== ТЕКСТ ==

--------------------------------

Лев Сидоровский: «Ваш указ — филькина грамота…»

Loading

Рукопись первого тома «Чонкина» гуляла по рукам и в конце концов оказалась во Франк­фурте-на-Майне, на страницах эмигрантских «Граней». Тут же Сергей Михалков на писательском собрании объявил его «собс­твенным корреспондентом белогвардейского антисоветского журнала». Секретариат ССП вызвал Войновича на «комиссию»…

«Ваш указ — филькина грамота…»

40 лет назад был лишен советского гражданства Владимир Войнович
(26 сентября 1932–27 июля 2018)

Лев Сидоровский

НЕДАВНО я позвонил в Италию замечательному журналисту Марио Корти, которого с сентября 2006-го в течение двух лет почти регулярно встречал в родной редакции «Невского време­ни»: он был тогда нашим собкором по странам Западной Европы, и его публикации о самых громких мировых событиях неизменно вызывали читательский интерес:

— Марио, из книги Владимира Войновича «Автопортрет. Роман моей жизни» я узнал, что, оказывается, его знаменитого, запрещенного в СССР «Чонкина» «за бугор» тайно переправил ты! Почему сей героический факт скрывал от кол­лег?

--------------------------------

== ФРАГМЕНТ ДАННЫХ ==
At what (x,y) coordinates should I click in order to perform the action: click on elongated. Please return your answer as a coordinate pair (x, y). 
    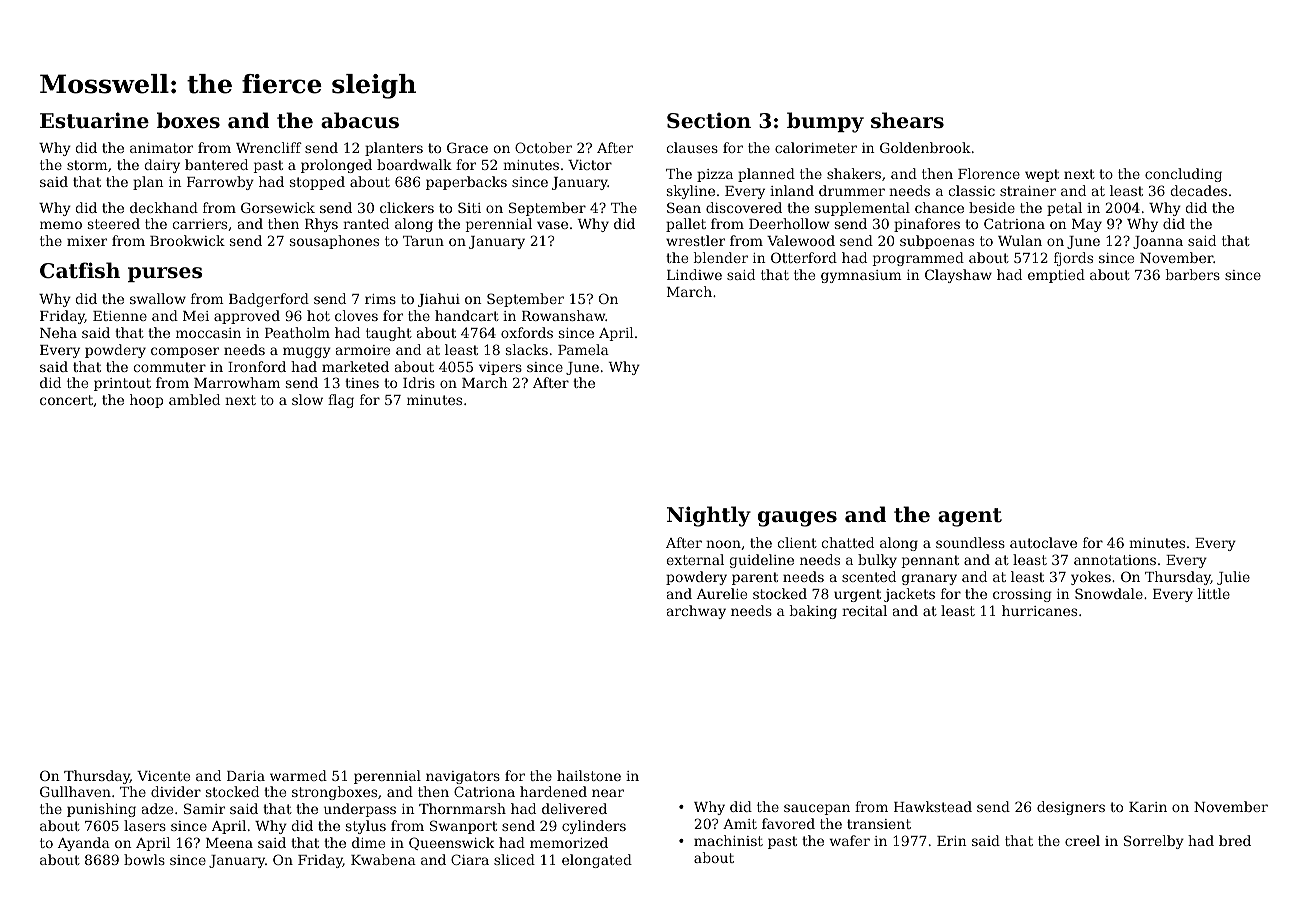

--------------------------------

== ЗАДАНИЕ ==
Назовите всех людей, которые упомянуты в статье о Владимире Войновиче с именем и фамилией.

== ОТВЕТ К ЗАДАНИЮ ==
Лев Сидоровский, Сергей Михалков, Владимир Войнович, Марио Корти.